The ‘Backstage in Biscuit Land’ show is a performance that shares Jess Thom’s experiences with Tourette’s syndrome. It aims to challenge societal norms and promote inclusivity.
How has Jess Thom’s work been received by the public and critics?
Jess Thom’s work has been widely acclaimed by both the public and critics. Her performances and the Tourette’s Hero project have been recognized for their impact on promoting understanding and inclusivity.
What is the mission of the Tourette’s Hero project?
The mission of the Tourette’s Hero project is to challenge societal misconceptions about Tourette’s syndrome and to celebrate the creativity and humour that can come with the condition.
Will Jess Thom be attending the Edinburgh Festival 2023?
No, Jess Thom will not be attending the Edinburgh Festival 2023. She has expressed concerns about the festival’s accessibility and does not feel it’s safe for her to attend, especially as a Clinically Extremely Vulnerable (CEV) artist.
What are Jess Thom’s views on the Edinburgh Festival’s accessibility?
Jess Thom has expressed concerns about the decreasing accessibility stats at the Edinburgh Festival. She noted a drop in wheelchair access, a decrease in relaxed performances, and a reduction in online show availability. Jess wishes for COVID to be recognised as the long-term access barrier it is and hopes for faster progress in ensuring equal access to the entire program.
When is Jess Thom Tourettes Hero’s next show?
Jess Thom’s next show is titled ‘Journey to a Better World’, scheduled from 2nd to 3rd September 2023 at The Cube, Fairfield Hall, Croydon. She will be leading this immersive event, emphasizing inclusivity and accessibility.
What accessibility features are available at the ‘Journey to a Better World’ event?

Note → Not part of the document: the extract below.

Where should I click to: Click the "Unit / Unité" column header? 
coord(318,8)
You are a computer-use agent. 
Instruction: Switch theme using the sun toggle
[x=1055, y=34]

The event offers BSL interpreters for the deaf or hard of hearing, a relaxed environment suitable for those with sensory sensitivities, step-free access for mobility impairments, audio describers for the visually impaired, a well-being hub for those needing a quiet space, and an easy-read information pack for those with learning disabilities.
How is Jess Thom changing the narrative for disabled people?
Jess Thom is changing the narrative for disabled people through her art, performances, and the Tourette’s Hero project. She aims to challenge societal norms and create a more inclusive environment for everyone.